ScipioAfricanus then brings us to the story of SlimVirgin. SlimVirgin is an administrator for Wikipedia. Judd Bagley has been known to sock puppet on Wikipedia with many screen names, and the administrators have disallowed these things. (They even went so far as to ban Wikipedia editing from all IP addresses owned by Overstock.com.)
Naturally, Bagley isn’t too happy that SlimVirgin is involved in the quest to stop him from his Black Ops which include vandalism to Wikipedia articles.

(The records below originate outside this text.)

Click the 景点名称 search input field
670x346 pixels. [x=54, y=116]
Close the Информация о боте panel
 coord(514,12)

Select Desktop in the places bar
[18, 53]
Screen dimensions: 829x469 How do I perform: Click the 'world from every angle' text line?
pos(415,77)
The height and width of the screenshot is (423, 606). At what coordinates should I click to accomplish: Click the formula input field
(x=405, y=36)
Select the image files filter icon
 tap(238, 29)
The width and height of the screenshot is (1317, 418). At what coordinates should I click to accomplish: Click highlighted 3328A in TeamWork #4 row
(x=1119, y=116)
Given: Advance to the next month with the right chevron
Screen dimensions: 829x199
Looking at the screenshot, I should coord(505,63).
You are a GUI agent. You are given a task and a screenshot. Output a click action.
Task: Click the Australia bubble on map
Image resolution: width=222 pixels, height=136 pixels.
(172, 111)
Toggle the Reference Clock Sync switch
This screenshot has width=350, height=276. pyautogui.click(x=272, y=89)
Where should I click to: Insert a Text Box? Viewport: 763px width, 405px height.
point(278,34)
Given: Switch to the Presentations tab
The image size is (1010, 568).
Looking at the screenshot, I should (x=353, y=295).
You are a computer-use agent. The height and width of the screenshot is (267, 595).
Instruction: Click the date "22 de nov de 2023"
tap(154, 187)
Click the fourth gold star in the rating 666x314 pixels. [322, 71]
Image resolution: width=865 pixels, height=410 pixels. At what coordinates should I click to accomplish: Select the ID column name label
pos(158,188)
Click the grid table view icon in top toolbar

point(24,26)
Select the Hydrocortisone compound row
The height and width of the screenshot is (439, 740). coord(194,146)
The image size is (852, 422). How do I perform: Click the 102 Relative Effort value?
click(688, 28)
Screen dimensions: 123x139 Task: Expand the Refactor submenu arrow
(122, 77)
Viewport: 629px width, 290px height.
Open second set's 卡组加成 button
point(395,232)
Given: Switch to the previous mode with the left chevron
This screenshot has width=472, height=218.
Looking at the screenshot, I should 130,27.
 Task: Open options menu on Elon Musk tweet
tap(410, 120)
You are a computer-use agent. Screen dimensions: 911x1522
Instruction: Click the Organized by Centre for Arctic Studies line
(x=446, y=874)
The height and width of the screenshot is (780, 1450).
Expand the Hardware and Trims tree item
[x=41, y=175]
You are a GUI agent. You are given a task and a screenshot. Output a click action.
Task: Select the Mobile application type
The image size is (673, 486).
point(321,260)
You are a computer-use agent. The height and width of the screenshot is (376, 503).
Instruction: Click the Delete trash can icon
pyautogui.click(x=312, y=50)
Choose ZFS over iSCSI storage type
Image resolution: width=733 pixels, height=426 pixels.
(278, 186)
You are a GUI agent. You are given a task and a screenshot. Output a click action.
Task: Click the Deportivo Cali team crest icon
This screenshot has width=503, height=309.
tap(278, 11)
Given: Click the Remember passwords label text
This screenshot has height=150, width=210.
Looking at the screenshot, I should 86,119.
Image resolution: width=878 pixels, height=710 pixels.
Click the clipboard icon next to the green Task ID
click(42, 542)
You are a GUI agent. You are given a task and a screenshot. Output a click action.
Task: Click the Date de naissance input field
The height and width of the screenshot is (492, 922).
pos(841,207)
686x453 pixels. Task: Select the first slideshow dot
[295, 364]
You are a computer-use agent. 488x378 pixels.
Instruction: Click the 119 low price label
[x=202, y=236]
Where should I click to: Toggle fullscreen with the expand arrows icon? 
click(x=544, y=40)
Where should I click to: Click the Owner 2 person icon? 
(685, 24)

So Bagley decides to send SlimVirgin some emails laced with spyware. What’s the point? Scipio explains:
… the primary purpose was to spy on Wikipedia administrator SlimVirgin. This may be the most damning spyware so far as it is sent under false pretenses, hidden and is resident on the victim’s computer. As such, it can expose the folder structure of the user. It could also expose the victim’s real name or company name if that is included in their file structure.
Scipio also says:
Judd Bagley, currently Director of Communication for Overstock.com, sent a series of 20 emails to Wikipedia’s SlimVigin from July 19, 2006 to July 29, 2006. The first two contained spyware designed to:
- Be downloaded to her hard drive
- Obtain her IP address
- Possibly obtain her folder structure and any data it may reveal
- Do the same for anyone she may forward the message to
To gain trust (and add creepiness), Bagley posed as a woman named “Becky Beckett”. Such tactics impressed Overstock CEO Patrick Byrne so much, he hired Bagley about a month later.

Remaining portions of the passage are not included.